Since 2004, the federal Individuals with Disabilities Education Act (IDEA) has required that a school district provide special education evaluation services to students enrolled in a non-public school located within the district, even if the student’s permanent residence is in another state.
The state Department of Education, however, has interpreted current state law in such as way as to make out-of-state, non-public school students ineligible for state aid to pay for these evaluation services. As a result, school districts are forced to defray the costs using local property taxes or federal special education funding intended for public school students.
Wagner’s bill (A-2300) would clarify that a school district is eligible to receive state funding to provide special education evaluation services for out-of-state, non-public school students.
On average, school districts are required to pay more than $1,300 per pupil for a special education evaluation. The district of Paramus, Wagner’s hometown, recently conducted an initial evaluation of a pupil in March that totaled $1,500, with a subsequent occupational therapy evaluation that totaled an additional $700.
“For a district like Paramus, that is losing almost 99 percent of its state aid this year, these costs add up quickly,” said Wagner. “With this change, we can provide relief to both school districts and taxpayers throughout the state.”
Wagner indicated the legislation would provide significant financial relief to school districts that are forced to assume the cost of providing these evaluation services, particularly those that have been hardest hit by losses in state aid.

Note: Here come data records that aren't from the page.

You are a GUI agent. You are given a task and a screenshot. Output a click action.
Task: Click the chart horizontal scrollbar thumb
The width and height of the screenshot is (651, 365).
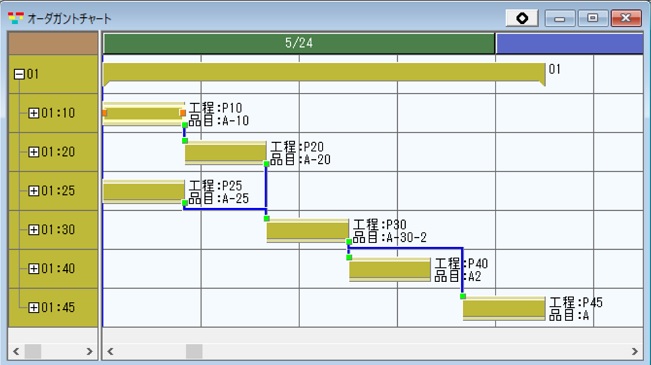(194, 351)
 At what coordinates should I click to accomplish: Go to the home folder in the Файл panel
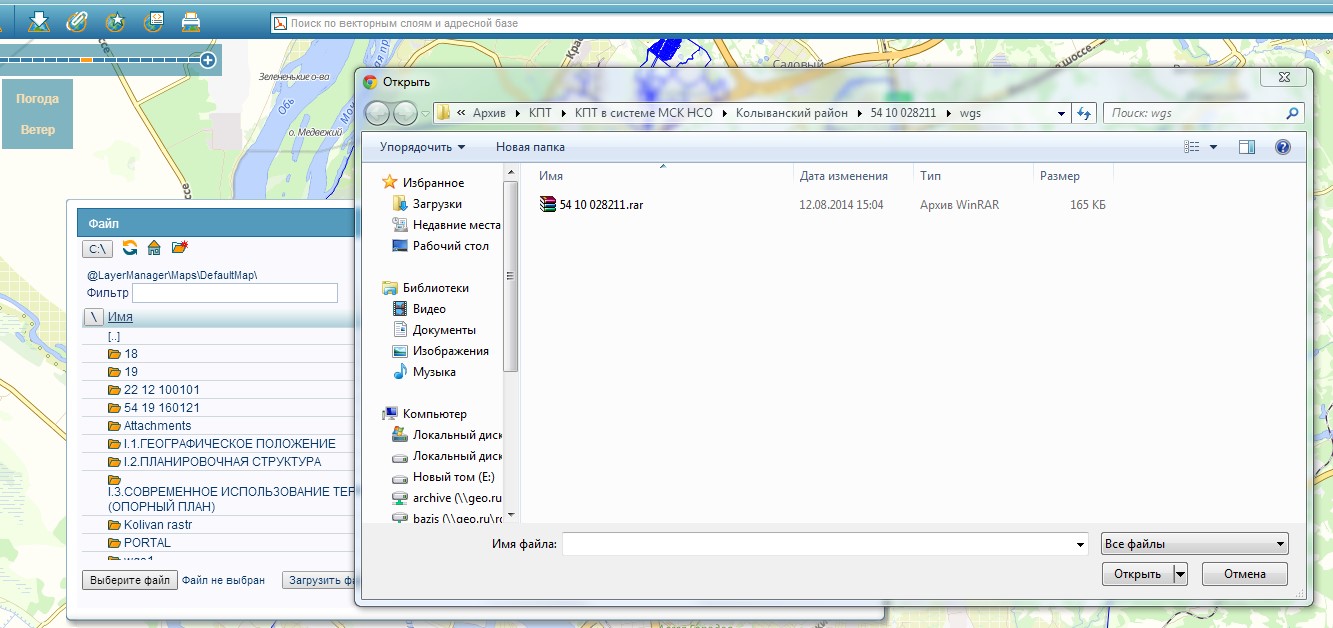tap(154, 248)
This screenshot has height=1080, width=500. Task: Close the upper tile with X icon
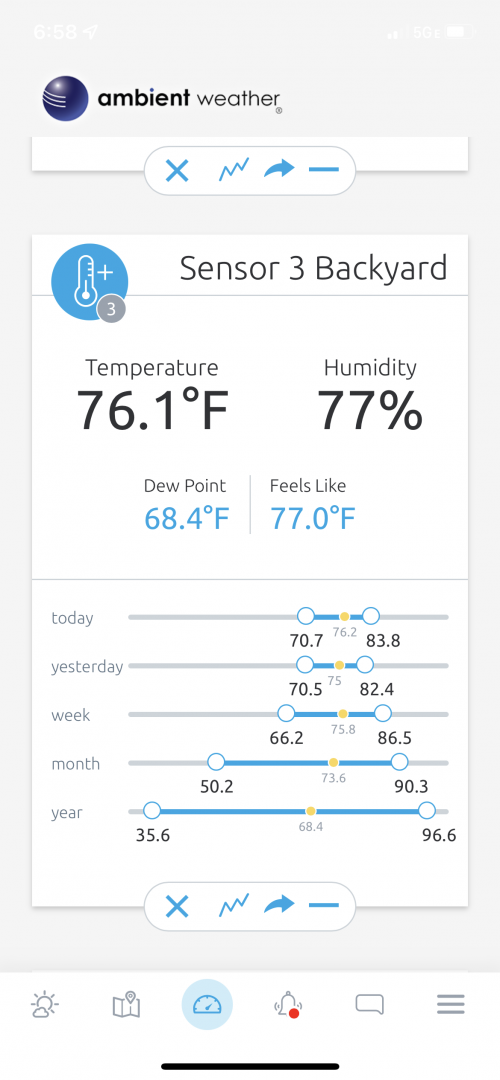point(177,171)
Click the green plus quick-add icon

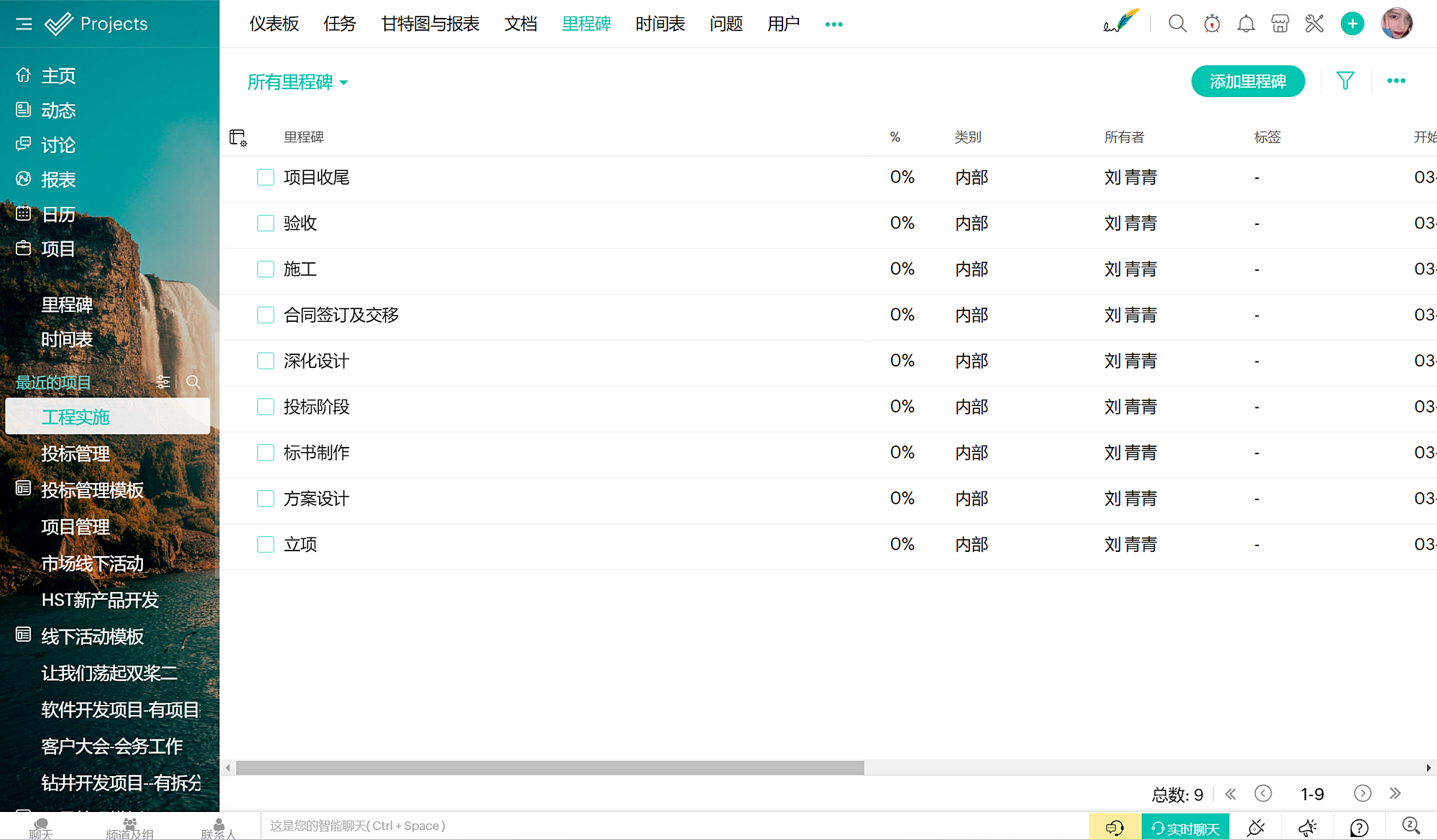click(1352, 24)
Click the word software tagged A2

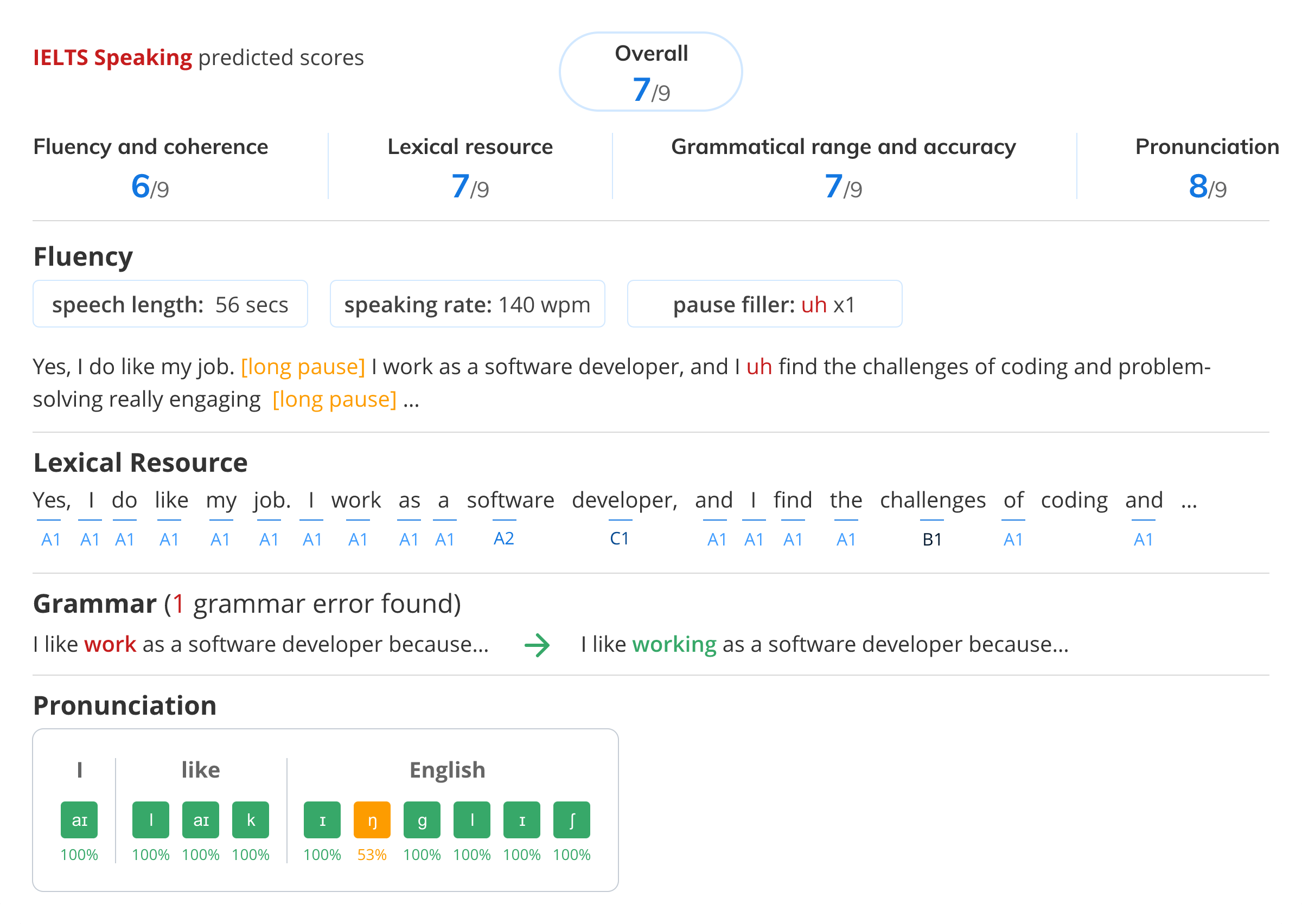pos(510,501)
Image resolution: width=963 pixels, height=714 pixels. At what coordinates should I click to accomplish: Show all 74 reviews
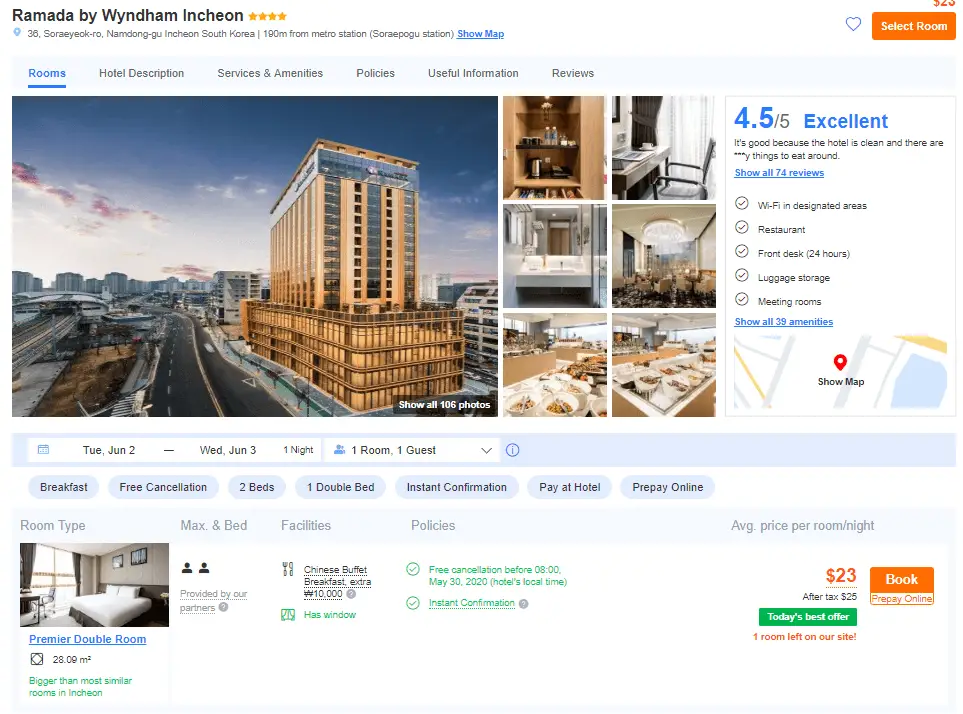[x=778, y=172]
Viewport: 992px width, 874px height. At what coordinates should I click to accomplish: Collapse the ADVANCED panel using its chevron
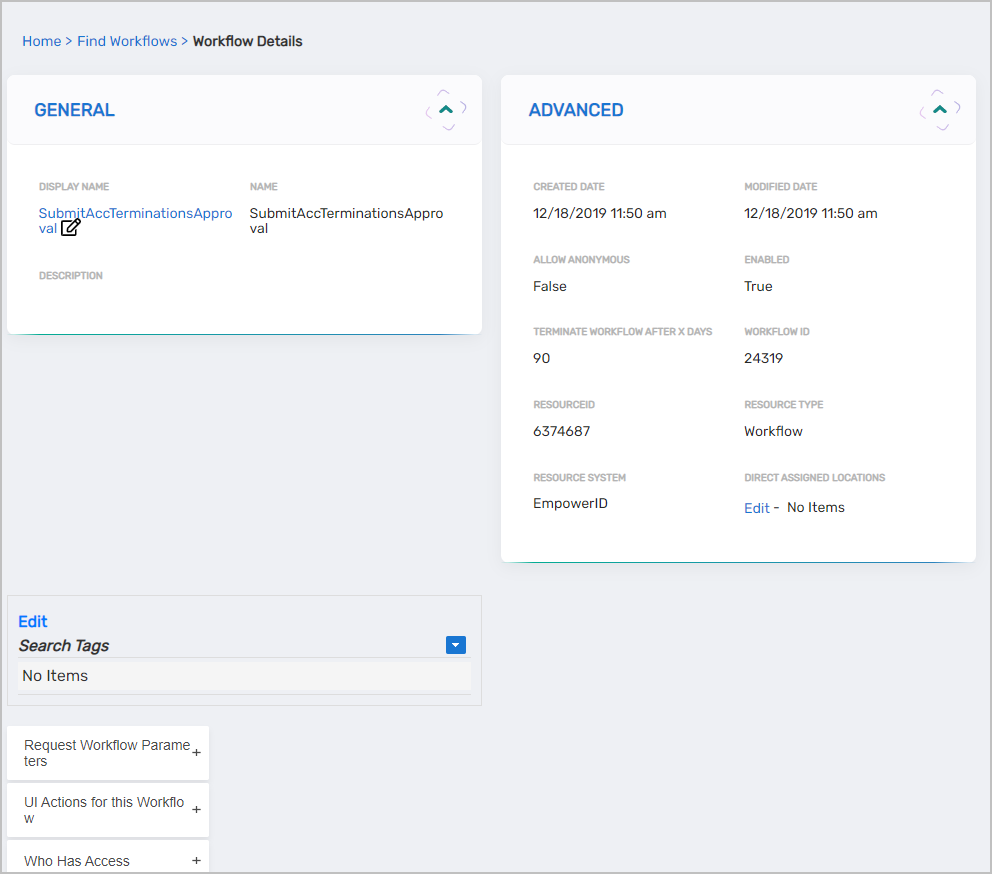click(940, 110)
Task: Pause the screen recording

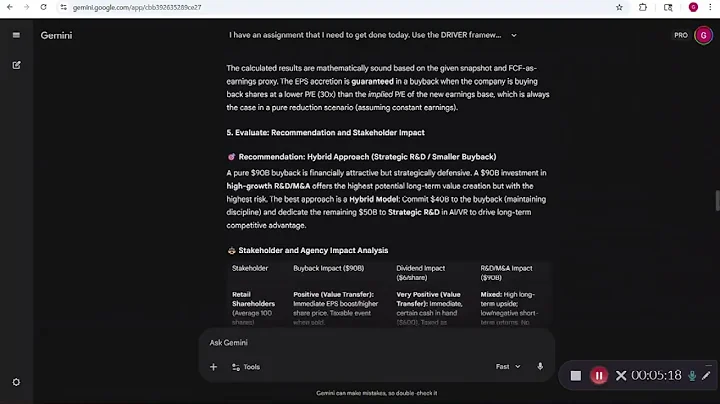Action: pyautogui.click(x=598, y=376)
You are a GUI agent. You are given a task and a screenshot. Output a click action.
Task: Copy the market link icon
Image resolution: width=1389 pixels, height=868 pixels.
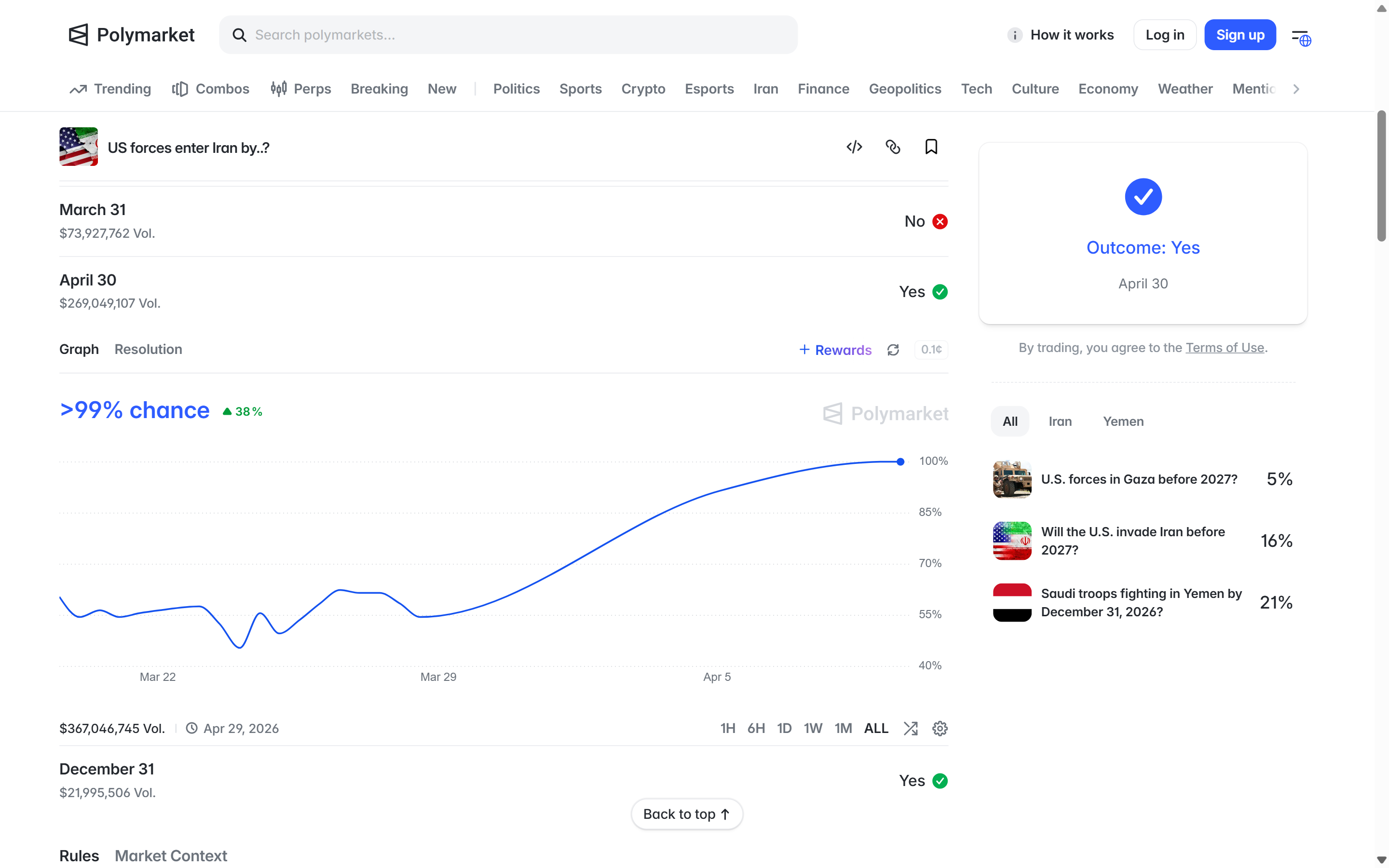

An identical bill (S-1762), sponsored by Senator Bob Gordon, is making its way through the Senate.
“This will provide much-needed relief to school districts handcuffed by Byzantine education laws,” said Gordon (D-Bergen). “School districts are already hard-pressed financially, given the dramatic cuts in state aid. To allow this law to remain on the books, as is, amounts to a sizable unfunded mandate during a time when many districts can least afford it.”
The bill now heads to the Assembly Speaker, who decides if and when to post it for a floor vote.